Pixel coordinate grounding data

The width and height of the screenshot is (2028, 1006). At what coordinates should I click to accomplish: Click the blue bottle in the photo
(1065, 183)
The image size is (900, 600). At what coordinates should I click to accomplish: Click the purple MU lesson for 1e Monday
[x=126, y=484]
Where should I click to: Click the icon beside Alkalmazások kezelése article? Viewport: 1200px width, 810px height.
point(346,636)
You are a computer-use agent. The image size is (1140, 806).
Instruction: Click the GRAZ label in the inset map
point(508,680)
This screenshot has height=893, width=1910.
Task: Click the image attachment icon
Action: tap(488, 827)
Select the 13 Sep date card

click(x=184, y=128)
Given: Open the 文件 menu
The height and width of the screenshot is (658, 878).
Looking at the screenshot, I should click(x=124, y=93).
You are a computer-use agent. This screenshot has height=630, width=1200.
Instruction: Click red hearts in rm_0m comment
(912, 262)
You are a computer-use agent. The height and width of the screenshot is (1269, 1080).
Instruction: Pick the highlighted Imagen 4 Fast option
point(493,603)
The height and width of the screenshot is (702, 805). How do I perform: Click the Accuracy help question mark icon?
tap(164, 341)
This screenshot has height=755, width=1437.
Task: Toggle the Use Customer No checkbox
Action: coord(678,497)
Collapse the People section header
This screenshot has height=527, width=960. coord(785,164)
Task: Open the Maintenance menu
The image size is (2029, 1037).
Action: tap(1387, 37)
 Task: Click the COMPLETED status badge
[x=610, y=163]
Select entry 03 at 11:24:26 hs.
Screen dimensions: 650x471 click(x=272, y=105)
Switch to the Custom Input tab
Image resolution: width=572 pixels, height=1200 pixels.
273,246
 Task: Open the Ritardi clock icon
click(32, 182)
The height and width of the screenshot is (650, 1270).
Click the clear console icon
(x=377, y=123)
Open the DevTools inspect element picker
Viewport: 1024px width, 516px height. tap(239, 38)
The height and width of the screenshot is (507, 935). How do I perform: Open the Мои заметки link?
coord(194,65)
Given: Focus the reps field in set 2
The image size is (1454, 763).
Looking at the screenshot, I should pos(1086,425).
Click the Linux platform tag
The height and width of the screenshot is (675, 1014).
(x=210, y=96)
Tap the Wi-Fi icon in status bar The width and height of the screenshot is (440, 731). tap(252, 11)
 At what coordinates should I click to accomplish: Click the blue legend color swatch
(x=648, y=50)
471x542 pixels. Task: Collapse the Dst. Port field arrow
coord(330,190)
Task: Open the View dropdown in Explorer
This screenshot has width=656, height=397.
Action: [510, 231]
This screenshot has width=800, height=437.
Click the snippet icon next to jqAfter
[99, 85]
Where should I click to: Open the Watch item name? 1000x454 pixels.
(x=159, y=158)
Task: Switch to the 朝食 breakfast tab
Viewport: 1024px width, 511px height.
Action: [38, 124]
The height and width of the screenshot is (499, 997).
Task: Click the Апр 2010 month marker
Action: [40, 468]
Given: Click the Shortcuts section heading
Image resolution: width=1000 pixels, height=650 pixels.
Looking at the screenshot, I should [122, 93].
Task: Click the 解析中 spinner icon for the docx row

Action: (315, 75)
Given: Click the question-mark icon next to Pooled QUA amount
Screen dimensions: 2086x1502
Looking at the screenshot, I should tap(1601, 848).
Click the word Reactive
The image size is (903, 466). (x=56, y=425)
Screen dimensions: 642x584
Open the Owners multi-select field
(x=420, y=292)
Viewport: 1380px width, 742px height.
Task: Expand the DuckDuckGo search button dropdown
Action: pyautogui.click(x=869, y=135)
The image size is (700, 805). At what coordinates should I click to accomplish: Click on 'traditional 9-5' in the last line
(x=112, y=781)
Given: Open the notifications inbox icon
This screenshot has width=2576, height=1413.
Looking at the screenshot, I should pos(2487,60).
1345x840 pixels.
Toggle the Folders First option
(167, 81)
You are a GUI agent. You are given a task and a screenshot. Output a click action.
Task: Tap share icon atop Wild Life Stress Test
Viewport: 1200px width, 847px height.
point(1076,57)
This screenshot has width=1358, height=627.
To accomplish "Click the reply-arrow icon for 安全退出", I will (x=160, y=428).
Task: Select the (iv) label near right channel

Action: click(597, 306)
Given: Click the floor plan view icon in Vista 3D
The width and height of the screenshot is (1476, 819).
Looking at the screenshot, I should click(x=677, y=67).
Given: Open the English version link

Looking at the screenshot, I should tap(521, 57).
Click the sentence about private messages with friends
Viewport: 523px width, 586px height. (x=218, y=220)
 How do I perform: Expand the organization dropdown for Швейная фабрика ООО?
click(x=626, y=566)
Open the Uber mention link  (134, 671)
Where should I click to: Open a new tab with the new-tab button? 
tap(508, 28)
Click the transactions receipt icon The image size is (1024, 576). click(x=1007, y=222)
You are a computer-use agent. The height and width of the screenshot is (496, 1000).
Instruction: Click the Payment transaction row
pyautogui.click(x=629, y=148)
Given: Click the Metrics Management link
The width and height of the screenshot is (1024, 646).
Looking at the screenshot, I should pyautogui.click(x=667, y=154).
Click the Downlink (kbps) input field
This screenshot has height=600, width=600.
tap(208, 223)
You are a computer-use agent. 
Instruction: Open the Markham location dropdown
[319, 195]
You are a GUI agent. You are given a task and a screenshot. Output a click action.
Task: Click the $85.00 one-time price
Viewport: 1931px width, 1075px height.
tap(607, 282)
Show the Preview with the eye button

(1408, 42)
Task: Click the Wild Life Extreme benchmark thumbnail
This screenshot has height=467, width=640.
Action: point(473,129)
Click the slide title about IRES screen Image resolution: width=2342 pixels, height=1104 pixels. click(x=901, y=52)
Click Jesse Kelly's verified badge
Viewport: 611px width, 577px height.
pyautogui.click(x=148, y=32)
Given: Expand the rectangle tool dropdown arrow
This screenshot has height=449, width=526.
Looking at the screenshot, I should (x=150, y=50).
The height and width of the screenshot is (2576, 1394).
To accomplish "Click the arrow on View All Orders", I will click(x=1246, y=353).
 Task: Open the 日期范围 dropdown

- Description of the task
From the records above, transcribe exactly the run of lines that opens with the line holding "Given: Click the Shortcuts section heading" and closes with the line holding "Screen dimensions: 642x584", both included.

- Answer to this exercise
Given: Click the Shortcuts section heading
Image resolution: width=1000 pixels, height=650 pixels.
Looking at the screenshot, I should [122, 93].
Task: Click the 解析中 spinner icon for the docx row

Action: (315, 75)
Given: Click the question-mark icon next to Pooled QUA amount
Screen dimensions: 2086x1502
Looking at the screenshot, I should tap(1601, 848).
Click the word Reactive
The image size is (903, 466). (x=56, y=425)
Screen dimensions: 642x584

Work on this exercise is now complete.